*** Text under study Section Begins ***

So I keep going, and going, and going. It sounds like the Energizer Bunny but I don't feel like I have that kind of energy.

So I'm hoping for a bit of an easier week. If you can see it in your heart, please say a prayer for our family.

Monday, October 13, 2008

Columbus Day, Hubby's Birthday, Divorce, and child out of control

As you can see from my title, many important issues have been happening. Thankfully today is Columbus Day and it's an extra day off for me. I've been a bit productive this weekend. I've got my candy corn hat, that Don wanted, half way done. I've gotten huge dust bunnies up and out. I have to clarify that with two black cocker spaniels, the volume of shedded hair is tremendous. I have black dust bunnies, or tumbleweeds as we call them all over. I can sweep or swiffer daily and they reappear within minutes. It's become a family joke that there is enough hair shedded for 3 dogs and we tease the dogs that they've invited their friend "Hairy" over for the day and he's left the black, hairy balls. I've also been doing laundry and and catching up on college class stuff. Tomorrow the students come for a 15 minute conference.

Tomorrow is also my hubby's 43rd birthday. He is just coming into the prime of his life but he hates birthdays. I'll probably pick up a pumpkin pie or cheesecake tomorrow after class and surprise him when he gets home from class himself. The candy corn hat is also a present for him. He saw the pattern and hinted he'd like to have one.



Tomorrow is also the day my parents finally go to court and officially get divorced. The splitting of assets took forever. They also stayed married until they both could get onto social security and then the medicare issue. So basically their divorce has been in the works for almost 3 and a half years. This has been a really rotten time for family get togethers. I almost completely dread family gatherings anymore and now I can finally say my parents are divorced. I wonder if this means that my dad's girlfriend will be coming to the parties now? She had nothing to do with the divorce and it is a long story that is finally coming to an end, but it is going to be odd to have my mom, dad, and his girlfriend all at the same place.

*** Text under study Section Ends ***

Required action 1: Transcribe the blog post word for word, starting at "Tomorrow is also my" and ending at "to have one.".
Required action 2: Go on with the blog post from the point where it stops.

*** Data provided Section Begins ***

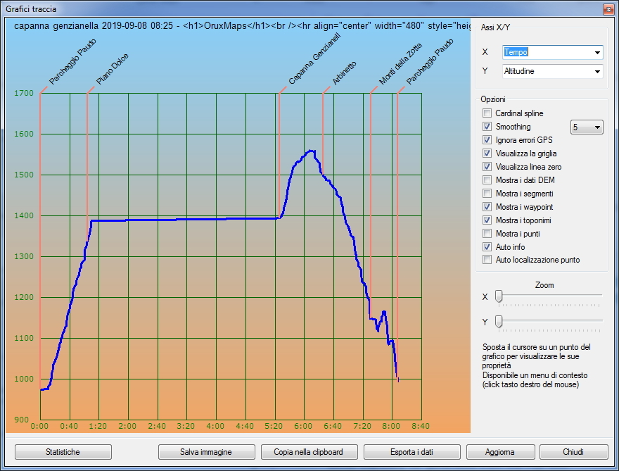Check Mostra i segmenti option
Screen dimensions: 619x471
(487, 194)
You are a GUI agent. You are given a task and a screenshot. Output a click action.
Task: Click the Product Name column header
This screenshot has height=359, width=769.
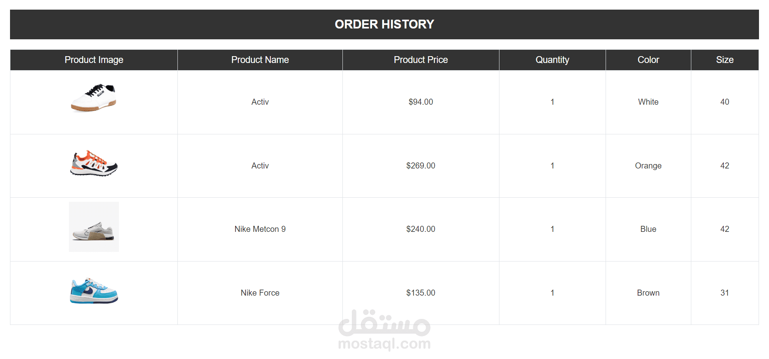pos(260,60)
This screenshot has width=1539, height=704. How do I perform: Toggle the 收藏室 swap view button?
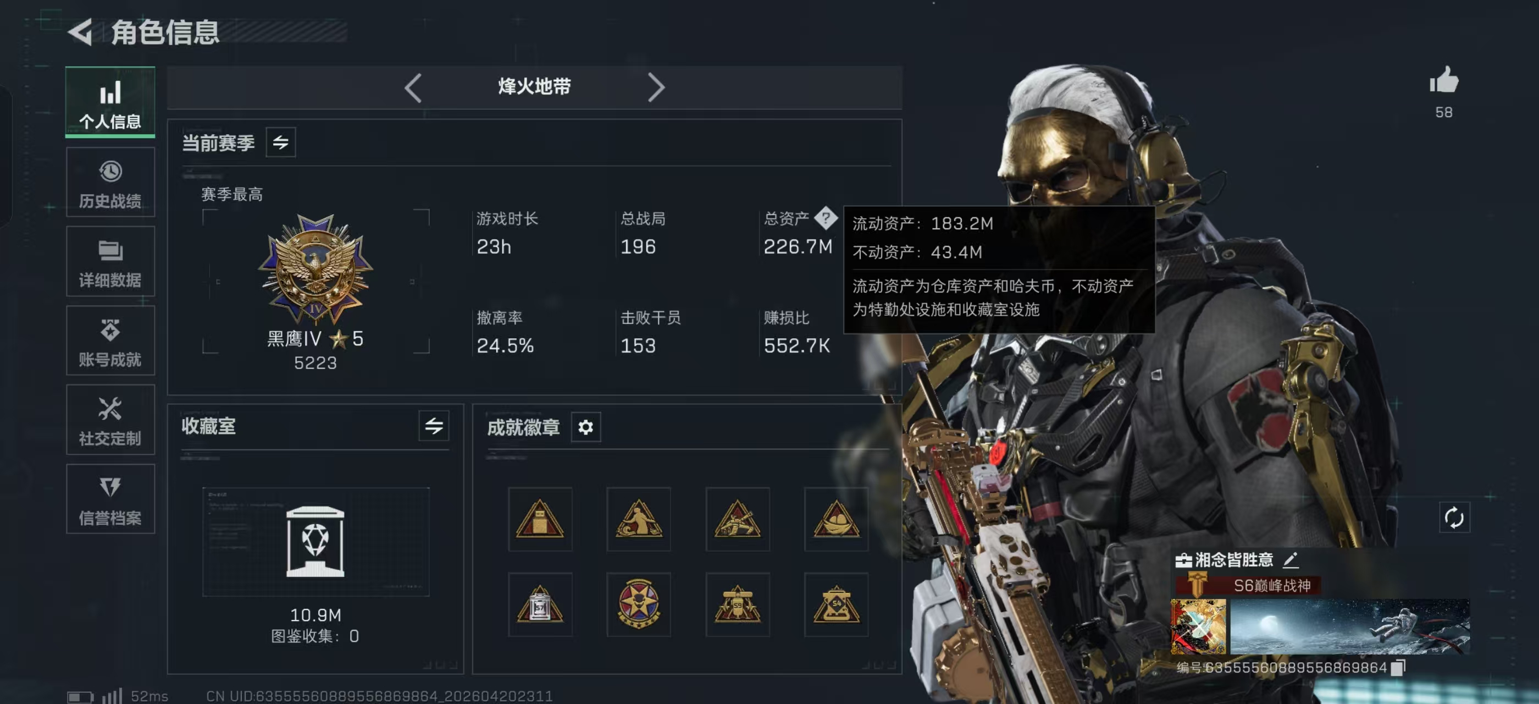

*** Data provided Section Ends ***
*** Data provided Section Begins ***

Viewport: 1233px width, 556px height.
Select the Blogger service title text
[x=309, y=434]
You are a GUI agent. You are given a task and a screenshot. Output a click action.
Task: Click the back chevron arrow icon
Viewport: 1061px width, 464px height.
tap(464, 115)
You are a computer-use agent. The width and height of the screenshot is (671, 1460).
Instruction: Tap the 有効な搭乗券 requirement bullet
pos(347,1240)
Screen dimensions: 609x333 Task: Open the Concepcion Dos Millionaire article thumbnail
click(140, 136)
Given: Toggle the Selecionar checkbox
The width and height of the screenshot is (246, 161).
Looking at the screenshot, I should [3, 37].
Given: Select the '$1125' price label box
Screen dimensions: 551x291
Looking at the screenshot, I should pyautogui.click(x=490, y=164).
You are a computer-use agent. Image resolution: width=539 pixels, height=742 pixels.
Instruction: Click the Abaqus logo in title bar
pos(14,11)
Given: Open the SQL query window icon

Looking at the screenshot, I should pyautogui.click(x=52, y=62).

*** Data provided Section Ends ***

Expected output 1:
Tomorrow is also my hubby's 43rd birthday. He is just coming into the prime of his life but he hates birthdays. I'll probably pick up a pumpkin pie or cheesecake tomorrow after class and surprise him when he gets home from class himself. The candy corn hat is also a present for him. He saw the pattern and hinted he'd like to have one.

Expected output 2:
The last part of my title has to do with my youngest son. He's way out of control and has lack of respect for either his father or I. He left last night after he was an hour late for his time to be home and then came home an hour after the town's curfew. We see his therapist this week, but we are certainly looking towards alternative schooling. I'm ready to beat him with a frying pan and give up my parental rights to him, but I can't give up on him. It's unfortunate that a really smart kid is completely failing 5 classes in school and doesn't care about it. I think I'm just going to stick by the homework requirements we've set and if he chooses to fail then he'll have to suffer the consequences. I'm getting really tired of always being the "bad mom" for caring and being his advocate when he doesn't care about his own success.

Well enough of my downer blog post, but just getting some of it off my chest is my own form of therapy. I hope you all enjoy your Columbus Day and have a super week. I'll be busy and doubt I'll be back again this week.

Hey, thanks for stopping by.

Sunday, October 05, 2008

Another week has passed

already! During the week the week seems to go by so slowly. On the weekend, it seems to just fly by. Why couldn't they make weekends 4 days long and the work week 3 days long? I think my way would be much more fun and relaxing.

I've got about 3 different projects I need to get finished before the end of the month. I still have apples to deal with.

The major problem with Brian has only seemed to escalate. CALGON take me away!

I've got papers to grade. I also have tests and assignments to post for the college students. I just got the call Friday night that I was asked to teach another class next semester. Just a week and a half ago, I was told 5 of us were not going to teach due to class needs. Well I guess things changed and they need another class.

The weather here has been cool. There have been problems with our cable, thankfully not the internet. I've turned on the heat. Some mornings it's been in the 40's.

Ok, laundry almost done, no idea what's for dinner. Yikes again, the weekend's way to short!